Stati Uniti inviano navi da guerra in Libia

13 settembre 2012 08:430 commenti

Secondo quanto riportato da alcuni giornali, che citano una fonte del pentagono, due navi da guerra statunitensi si starebbero muovendo in direzione delle coste libiche. Le due navi sarebbero la Uss Laboon e la Uss McFaul, entrambi armate con missili Tomahawk, e almeno per ora non avrebbero una missione specifica, tuttavia dovranno essere pronte ad eventuali ordini che arriveranno dal presidente USA.

L’obiettivo è quello di rafforzare la sicurezza nelle sedi diplomatiche di Tripoli e Bengasi dopo che ieri si è appresa la notizia della morte dell’ambasciatore americano in Libia, Chris Stevens, e di altri tre americani, tra cui due marine, tutti rimasti uccisi nell’attacco contro il consolato americano a Bengasi.

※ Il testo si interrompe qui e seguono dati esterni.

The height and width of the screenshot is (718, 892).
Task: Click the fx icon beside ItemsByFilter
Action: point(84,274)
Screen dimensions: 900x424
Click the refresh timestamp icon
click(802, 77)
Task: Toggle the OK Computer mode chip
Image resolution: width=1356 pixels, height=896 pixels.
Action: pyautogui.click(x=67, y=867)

L’attacco è legato alla protesta contro un film prodotto negli Stati Uniti e considerato offensivo per l’Islam.


Per prevenire ulteriori attacchi, gli Stati Uniti hanno deciso di evacuare tutto il personale diplomatico e non presente in Libia, pertanto all’ambasciata di Tripoli resterà solo un’unità di emergenza. Nel frattempo gli Stati Uniti hanno diffuso un allarme sicurezza rivolto ai loro concittadini presenti in Libia, mettendoli in guardia contro le continue manifestazioni nelle vicinanze della legazione al Cairo. Il livello di allerta è stato innalzato anche nelle rappresentanze in Algeria e Tunisia, inoltre Obama ha fatto sapere di aver dato ordine di aumentare la protezione delle missioni diplomatiche in tutto il mondo.

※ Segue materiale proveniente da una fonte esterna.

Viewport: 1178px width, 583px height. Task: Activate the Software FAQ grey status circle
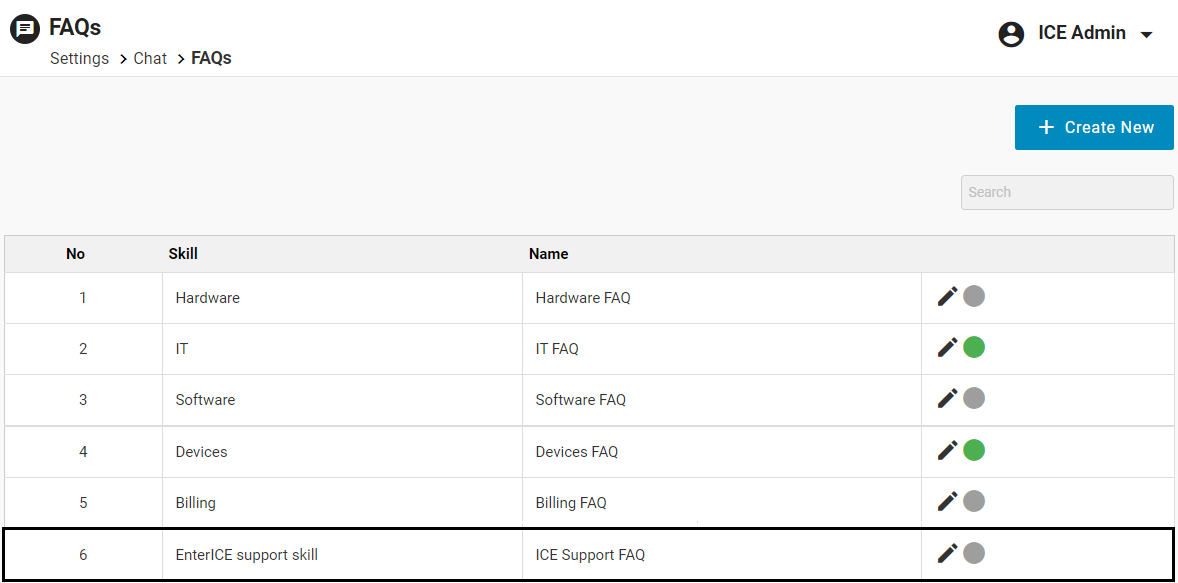[974, 398]
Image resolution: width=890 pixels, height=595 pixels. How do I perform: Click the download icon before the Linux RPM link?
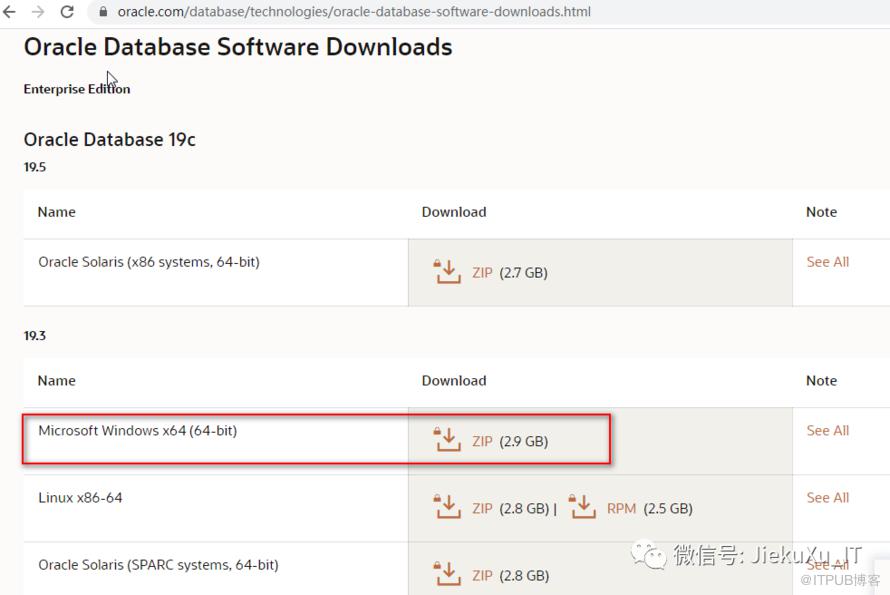pos(582,506)
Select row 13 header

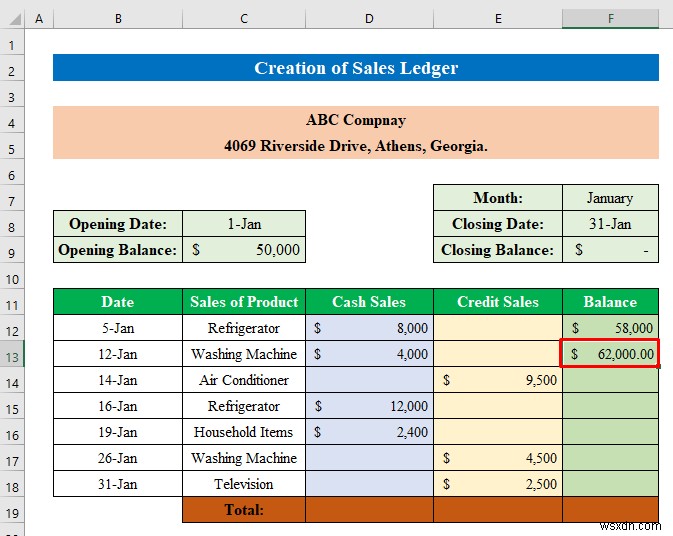[12, 354]
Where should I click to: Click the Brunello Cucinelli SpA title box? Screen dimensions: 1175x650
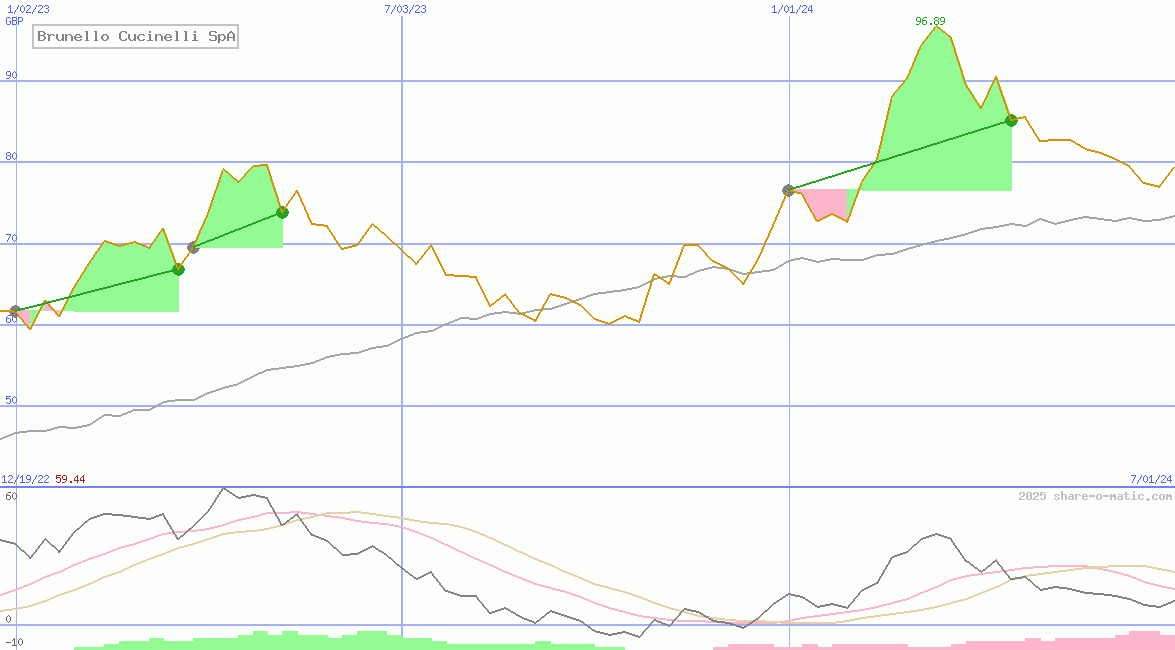[x=136, y=37]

Il rappresentante libico all’Onu, Ibrahim Dabbashi, ha comunicato l’arresto della maggior parte degli autori dell’attentato e ha spiegato che al momento le forze di sicurezza sono sulle tracce degli altri. Secondo alcune indiscrezioni, oltre alle due navi da guerra, la Casa Bianca e il Pentagono starebbero valutando in queste ore la possibilità di inviare alcuni droni con il compito di  sorvolare Bengasi e altre località nell’est della Libia per individuare e di colpire chi ha effettuato l’attacco alla sede diplomatica di Bengasi.